=== Section Start ===

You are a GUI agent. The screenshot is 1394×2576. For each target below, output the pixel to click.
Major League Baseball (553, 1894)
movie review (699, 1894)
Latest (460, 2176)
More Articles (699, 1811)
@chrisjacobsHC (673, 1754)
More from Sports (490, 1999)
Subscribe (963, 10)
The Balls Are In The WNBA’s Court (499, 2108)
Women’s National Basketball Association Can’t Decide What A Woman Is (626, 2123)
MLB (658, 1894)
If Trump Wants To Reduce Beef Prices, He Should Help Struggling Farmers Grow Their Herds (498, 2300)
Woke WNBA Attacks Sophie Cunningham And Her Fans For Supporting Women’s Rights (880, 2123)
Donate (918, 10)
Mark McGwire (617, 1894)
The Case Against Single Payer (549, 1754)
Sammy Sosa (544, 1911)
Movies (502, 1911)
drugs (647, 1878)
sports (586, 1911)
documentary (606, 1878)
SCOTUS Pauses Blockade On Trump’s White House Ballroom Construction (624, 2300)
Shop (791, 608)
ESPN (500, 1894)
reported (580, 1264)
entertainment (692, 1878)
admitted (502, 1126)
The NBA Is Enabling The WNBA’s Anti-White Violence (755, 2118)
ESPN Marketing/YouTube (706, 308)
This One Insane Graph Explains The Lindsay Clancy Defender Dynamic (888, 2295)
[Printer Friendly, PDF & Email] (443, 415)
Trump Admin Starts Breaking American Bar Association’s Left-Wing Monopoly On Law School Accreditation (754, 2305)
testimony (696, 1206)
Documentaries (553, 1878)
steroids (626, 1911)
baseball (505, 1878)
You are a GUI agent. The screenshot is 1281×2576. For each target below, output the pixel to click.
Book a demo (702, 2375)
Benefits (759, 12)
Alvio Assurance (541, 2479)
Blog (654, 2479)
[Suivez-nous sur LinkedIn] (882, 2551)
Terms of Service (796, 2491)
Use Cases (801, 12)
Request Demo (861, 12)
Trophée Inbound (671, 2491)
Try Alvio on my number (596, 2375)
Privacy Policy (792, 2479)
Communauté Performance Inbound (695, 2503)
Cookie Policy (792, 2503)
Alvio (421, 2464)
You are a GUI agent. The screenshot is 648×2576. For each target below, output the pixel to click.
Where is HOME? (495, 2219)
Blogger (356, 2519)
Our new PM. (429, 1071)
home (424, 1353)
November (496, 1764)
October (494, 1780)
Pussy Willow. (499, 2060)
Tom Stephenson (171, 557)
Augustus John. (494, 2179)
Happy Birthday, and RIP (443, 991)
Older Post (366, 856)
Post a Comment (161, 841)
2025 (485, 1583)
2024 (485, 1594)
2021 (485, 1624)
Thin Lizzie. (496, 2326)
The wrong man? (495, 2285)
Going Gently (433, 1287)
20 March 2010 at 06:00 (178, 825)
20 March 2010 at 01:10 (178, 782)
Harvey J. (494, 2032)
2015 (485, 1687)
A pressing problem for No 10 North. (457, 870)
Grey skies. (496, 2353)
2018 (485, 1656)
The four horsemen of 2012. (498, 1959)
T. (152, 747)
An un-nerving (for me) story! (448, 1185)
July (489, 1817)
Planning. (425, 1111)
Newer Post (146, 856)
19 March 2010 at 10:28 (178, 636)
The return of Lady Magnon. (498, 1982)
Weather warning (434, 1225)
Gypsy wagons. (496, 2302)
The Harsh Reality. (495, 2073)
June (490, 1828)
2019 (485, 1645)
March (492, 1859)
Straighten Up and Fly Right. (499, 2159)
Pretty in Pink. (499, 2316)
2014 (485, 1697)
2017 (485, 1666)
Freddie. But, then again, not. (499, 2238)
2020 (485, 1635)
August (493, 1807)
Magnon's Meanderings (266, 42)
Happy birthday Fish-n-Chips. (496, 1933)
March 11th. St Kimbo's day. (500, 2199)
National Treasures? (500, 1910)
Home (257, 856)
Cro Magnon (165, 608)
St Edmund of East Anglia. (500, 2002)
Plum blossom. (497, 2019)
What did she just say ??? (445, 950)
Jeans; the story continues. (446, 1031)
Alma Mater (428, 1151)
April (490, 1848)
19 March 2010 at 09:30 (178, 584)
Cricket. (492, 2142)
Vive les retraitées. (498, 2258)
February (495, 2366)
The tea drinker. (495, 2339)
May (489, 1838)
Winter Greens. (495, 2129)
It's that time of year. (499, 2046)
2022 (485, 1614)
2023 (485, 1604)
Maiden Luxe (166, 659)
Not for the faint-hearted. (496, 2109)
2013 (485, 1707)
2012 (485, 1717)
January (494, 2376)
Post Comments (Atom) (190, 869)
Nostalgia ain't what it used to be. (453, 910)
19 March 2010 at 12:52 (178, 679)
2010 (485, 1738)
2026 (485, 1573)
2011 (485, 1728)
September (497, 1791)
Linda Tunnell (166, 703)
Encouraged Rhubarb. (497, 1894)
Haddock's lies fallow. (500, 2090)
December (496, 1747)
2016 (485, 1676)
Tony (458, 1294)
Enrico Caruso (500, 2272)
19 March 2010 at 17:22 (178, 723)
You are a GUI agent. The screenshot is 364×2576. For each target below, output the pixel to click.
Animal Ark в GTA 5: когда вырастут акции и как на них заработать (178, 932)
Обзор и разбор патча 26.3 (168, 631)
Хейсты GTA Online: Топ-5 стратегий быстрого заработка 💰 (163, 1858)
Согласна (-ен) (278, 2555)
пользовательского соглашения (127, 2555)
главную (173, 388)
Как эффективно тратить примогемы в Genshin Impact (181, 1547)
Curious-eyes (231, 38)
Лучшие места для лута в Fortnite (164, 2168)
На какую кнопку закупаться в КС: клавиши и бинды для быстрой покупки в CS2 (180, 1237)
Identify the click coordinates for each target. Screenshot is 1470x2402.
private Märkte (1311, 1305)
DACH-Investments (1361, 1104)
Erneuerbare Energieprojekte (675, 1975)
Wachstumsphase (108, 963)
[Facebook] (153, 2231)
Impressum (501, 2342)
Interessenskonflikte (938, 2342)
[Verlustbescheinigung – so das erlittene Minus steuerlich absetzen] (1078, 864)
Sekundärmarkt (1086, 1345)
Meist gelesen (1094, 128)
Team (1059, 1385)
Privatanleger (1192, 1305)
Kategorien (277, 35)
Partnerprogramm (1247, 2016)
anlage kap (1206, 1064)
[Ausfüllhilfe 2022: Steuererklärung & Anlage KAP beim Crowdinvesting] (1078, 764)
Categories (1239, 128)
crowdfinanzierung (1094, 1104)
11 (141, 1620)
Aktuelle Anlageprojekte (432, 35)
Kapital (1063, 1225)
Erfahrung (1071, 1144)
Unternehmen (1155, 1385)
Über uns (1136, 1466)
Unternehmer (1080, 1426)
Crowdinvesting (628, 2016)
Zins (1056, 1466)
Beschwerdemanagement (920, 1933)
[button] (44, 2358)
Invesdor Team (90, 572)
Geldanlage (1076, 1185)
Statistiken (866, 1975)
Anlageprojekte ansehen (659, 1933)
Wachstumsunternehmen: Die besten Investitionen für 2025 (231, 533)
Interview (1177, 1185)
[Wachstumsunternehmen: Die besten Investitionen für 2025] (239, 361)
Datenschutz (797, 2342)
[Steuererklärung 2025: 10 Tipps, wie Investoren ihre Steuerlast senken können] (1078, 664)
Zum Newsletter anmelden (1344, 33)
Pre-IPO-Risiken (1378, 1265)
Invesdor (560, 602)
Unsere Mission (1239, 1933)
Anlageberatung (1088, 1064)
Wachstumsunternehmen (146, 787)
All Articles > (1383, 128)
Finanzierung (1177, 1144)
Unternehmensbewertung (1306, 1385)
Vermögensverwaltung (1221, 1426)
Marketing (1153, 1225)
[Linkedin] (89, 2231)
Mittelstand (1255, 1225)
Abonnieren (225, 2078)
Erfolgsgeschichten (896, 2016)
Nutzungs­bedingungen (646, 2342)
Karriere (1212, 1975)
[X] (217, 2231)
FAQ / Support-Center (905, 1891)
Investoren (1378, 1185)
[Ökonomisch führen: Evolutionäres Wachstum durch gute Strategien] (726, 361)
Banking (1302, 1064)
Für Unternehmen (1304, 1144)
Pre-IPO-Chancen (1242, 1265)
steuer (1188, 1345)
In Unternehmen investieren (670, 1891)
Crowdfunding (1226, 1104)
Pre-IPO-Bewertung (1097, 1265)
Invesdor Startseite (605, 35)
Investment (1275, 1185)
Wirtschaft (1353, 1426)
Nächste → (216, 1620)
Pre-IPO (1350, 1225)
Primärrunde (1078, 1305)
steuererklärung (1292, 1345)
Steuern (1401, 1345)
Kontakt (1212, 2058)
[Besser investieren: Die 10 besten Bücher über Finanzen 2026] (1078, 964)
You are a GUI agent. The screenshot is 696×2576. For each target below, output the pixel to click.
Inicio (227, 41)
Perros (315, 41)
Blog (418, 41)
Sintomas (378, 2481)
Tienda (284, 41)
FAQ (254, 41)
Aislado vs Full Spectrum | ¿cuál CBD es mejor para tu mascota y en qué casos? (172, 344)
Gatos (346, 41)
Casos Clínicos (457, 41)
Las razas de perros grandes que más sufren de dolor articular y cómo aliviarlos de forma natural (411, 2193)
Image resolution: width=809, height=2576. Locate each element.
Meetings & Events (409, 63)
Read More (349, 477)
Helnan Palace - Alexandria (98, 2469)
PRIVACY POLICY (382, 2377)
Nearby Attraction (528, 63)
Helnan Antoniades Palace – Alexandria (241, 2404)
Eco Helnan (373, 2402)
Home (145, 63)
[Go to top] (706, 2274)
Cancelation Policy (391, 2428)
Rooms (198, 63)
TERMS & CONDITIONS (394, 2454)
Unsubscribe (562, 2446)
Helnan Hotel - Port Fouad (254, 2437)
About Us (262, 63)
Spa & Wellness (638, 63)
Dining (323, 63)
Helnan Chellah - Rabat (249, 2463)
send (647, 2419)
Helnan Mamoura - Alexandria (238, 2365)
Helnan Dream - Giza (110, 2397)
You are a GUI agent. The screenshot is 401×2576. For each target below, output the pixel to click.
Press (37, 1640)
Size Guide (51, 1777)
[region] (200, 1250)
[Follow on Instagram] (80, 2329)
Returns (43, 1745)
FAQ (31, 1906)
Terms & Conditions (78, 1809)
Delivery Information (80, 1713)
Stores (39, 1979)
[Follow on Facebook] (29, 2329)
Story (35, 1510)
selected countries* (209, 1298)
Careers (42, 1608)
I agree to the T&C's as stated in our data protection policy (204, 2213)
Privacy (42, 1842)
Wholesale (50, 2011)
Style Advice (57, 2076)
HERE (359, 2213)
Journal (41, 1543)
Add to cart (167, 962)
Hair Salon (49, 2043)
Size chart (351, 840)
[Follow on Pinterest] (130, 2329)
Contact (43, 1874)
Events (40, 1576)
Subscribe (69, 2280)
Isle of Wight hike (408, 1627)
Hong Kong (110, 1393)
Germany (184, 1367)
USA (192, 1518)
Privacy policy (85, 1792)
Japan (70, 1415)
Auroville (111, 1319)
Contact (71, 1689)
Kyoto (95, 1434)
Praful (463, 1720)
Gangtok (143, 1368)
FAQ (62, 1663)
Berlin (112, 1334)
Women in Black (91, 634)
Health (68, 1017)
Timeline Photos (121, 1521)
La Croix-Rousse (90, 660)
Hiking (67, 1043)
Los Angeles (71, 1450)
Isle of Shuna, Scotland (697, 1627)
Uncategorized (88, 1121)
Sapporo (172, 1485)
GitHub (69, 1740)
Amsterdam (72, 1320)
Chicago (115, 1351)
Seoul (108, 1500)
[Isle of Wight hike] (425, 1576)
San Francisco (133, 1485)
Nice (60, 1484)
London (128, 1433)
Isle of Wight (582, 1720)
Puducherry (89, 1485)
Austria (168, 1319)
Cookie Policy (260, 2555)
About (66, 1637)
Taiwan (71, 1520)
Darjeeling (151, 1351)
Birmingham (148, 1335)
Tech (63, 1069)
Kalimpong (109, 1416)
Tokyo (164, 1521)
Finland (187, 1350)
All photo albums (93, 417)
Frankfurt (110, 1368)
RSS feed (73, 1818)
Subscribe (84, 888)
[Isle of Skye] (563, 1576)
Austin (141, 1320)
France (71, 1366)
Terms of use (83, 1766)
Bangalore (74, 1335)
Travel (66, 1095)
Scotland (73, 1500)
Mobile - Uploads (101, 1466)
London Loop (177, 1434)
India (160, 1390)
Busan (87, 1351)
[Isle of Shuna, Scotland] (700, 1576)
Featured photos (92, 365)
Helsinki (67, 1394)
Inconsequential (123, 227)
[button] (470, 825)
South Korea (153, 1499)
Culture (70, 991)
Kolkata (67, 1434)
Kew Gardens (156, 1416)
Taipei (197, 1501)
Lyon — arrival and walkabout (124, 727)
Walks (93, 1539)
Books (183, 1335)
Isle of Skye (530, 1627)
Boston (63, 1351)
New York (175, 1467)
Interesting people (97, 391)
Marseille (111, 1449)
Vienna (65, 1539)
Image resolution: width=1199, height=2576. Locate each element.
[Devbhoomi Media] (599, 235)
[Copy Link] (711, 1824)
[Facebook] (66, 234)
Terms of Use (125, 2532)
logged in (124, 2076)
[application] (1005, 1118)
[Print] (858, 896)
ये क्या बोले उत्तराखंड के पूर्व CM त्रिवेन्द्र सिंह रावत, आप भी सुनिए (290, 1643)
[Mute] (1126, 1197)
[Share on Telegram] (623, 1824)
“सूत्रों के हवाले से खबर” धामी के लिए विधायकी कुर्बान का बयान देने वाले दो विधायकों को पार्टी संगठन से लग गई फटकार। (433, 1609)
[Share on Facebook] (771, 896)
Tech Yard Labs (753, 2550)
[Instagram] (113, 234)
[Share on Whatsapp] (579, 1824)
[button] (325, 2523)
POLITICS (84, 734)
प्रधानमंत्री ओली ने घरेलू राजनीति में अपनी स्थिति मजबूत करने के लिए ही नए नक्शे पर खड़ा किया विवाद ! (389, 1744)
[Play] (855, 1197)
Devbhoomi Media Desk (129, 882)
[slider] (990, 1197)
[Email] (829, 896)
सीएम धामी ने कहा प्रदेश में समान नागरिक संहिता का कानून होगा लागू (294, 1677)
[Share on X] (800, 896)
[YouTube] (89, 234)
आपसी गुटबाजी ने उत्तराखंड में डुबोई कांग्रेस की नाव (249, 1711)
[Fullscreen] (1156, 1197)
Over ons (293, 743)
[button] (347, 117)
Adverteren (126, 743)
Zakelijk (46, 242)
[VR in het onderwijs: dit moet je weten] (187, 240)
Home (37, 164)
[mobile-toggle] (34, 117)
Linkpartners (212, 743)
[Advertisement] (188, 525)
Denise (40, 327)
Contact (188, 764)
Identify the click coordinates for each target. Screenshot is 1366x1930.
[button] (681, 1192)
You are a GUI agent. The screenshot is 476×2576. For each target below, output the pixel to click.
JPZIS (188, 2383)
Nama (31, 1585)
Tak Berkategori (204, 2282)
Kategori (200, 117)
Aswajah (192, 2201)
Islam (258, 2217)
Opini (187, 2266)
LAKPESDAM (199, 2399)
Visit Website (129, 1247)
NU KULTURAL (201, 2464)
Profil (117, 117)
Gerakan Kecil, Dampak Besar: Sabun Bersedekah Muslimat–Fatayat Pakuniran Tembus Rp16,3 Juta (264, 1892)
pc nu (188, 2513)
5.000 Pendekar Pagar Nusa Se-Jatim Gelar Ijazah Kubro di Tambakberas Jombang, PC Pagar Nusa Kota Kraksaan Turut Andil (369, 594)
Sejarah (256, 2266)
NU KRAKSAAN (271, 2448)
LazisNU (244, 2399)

=== Section End ===

What the task requires:
Give only the number of lines in the data that hold the string "Share".

Answer section:
4